Local business groups organized a networking event with Junior Achievement of Maine to recruit more volunteers to educate youth about job readiness and financial literacy to fulfill the organization’s mission.
Members of Startup Maine, Maine Accelerates Growth and Maine Angels were among 100 people gathered March 9 at the Portland headquarters of payment processing firm Wex from Navis Cafe for food and drinks and short presentations about junior success. 14 people signed up for more information about volunteering.
“Our young people don’t know all the opportunities in the workforce,” said Cathy Shorey, president of Startup Maine and a Junior Success volunteer. “They want to hear about what we’re doing and how we got there. For people in the startup space, it’s an easy way to give back.”

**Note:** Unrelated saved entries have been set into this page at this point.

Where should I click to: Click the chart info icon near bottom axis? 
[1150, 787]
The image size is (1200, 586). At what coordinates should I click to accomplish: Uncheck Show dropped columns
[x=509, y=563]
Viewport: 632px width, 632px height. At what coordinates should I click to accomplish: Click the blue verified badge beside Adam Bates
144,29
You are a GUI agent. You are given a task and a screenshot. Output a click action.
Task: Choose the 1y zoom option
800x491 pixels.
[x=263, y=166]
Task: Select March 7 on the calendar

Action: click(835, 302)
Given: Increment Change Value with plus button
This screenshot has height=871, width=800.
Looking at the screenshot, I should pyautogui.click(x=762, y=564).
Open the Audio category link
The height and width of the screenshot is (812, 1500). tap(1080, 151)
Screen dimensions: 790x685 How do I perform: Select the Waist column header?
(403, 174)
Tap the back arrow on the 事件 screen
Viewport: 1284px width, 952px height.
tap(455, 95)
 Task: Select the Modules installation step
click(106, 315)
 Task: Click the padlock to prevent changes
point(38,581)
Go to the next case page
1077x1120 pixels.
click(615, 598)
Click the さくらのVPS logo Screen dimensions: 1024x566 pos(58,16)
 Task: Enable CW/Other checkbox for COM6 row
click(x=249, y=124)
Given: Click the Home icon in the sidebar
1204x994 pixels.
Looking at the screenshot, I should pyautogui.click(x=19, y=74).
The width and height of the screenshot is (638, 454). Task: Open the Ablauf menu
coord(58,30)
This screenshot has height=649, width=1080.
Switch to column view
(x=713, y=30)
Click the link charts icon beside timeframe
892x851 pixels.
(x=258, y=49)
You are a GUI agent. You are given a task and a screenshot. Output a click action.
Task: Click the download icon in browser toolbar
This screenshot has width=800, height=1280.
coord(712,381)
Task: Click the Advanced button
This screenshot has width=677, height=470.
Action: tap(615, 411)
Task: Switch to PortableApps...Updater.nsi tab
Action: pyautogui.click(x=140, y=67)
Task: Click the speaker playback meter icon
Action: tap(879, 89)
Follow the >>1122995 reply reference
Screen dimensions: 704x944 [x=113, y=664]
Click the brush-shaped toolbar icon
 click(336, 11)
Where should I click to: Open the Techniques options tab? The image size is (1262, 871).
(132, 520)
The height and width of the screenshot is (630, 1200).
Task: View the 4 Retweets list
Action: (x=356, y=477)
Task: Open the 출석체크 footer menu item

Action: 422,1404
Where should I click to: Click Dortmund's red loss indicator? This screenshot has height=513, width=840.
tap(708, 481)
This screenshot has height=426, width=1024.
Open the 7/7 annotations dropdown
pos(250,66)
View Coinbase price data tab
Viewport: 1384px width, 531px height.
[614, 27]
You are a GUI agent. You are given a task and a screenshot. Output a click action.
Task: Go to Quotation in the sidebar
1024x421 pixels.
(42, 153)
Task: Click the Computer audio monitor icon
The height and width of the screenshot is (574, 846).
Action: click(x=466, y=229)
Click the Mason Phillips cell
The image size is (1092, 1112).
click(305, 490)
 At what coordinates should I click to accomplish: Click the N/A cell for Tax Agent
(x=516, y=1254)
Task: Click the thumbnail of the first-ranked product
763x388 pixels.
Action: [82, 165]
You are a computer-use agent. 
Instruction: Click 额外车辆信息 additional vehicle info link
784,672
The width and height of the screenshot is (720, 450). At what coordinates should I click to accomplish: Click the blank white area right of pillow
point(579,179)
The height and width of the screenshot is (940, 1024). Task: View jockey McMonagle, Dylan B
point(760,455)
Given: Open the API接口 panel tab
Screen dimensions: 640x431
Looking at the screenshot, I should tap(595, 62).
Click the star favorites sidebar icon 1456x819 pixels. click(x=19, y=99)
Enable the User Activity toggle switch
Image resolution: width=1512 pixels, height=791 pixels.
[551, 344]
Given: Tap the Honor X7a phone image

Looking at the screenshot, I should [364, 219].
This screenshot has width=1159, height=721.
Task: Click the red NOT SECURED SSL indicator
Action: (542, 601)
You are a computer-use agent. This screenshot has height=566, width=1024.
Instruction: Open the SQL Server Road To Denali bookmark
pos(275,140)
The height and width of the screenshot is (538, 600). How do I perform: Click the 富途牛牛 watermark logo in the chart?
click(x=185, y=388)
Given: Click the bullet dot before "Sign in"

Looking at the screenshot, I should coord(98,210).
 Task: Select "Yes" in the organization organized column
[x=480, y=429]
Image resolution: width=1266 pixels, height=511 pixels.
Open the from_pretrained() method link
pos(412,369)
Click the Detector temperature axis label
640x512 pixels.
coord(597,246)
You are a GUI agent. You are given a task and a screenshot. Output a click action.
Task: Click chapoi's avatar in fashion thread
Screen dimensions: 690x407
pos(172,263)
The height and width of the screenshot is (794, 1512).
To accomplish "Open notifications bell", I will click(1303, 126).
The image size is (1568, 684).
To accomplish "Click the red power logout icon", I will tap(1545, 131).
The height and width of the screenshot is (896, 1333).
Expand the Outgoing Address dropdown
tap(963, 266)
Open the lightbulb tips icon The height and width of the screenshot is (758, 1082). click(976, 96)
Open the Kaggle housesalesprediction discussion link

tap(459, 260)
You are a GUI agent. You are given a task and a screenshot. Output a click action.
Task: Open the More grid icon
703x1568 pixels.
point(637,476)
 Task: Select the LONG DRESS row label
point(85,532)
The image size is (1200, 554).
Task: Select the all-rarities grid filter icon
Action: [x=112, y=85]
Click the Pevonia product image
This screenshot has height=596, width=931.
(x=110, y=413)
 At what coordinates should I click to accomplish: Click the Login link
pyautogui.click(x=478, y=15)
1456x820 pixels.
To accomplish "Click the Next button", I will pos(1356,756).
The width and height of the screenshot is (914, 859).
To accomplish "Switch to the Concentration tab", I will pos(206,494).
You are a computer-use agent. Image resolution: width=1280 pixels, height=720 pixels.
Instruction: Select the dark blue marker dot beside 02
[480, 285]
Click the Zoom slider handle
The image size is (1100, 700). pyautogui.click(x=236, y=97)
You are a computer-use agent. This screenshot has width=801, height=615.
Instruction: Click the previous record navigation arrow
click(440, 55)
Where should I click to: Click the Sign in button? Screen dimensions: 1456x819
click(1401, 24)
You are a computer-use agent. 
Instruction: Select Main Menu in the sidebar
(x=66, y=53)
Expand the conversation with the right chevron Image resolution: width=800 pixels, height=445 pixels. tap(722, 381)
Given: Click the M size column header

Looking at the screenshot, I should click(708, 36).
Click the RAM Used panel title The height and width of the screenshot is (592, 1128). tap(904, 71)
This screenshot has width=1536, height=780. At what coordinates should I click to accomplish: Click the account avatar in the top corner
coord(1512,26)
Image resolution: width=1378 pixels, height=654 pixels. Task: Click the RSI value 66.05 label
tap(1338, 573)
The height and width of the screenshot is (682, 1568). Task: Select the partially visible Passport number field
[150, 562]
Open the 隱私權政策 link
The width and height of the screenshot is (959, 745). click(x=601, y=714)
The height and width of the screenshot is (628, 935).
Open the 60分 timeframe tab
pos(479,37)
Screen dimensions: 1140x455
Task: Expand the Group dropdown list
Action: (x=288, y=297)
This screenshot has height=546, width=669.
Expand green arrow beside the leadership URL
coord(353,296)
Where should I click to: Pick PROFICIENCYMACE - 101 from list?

Six hundred volunteers lead Junior Success Maine programs in 140 Maine schools, reaching nearly 12,000 K-12 students from Kittery to Fort Kent.
“Junior Achievement does a lot to inspire kids to become financially literate, career-ready entrepreneurial thinkers,” said President Michelle Anderson. “We are a bridge between education and the workforce so that children understand the importance of their education and what they can do in the future.”
Junior Achievement provides curriculum and training, and volunteers bring the program to life with their work experience and lessons learned.
“Students don’t really want to talk about what I do,” says Tom Morgan, owner of Breakthrough Sales Solutions. “They want to hear why I’m doing it and how I chose to get there. So many students are interested in the entrepreneurial journey and starting their own business. They ask a lot of questions.”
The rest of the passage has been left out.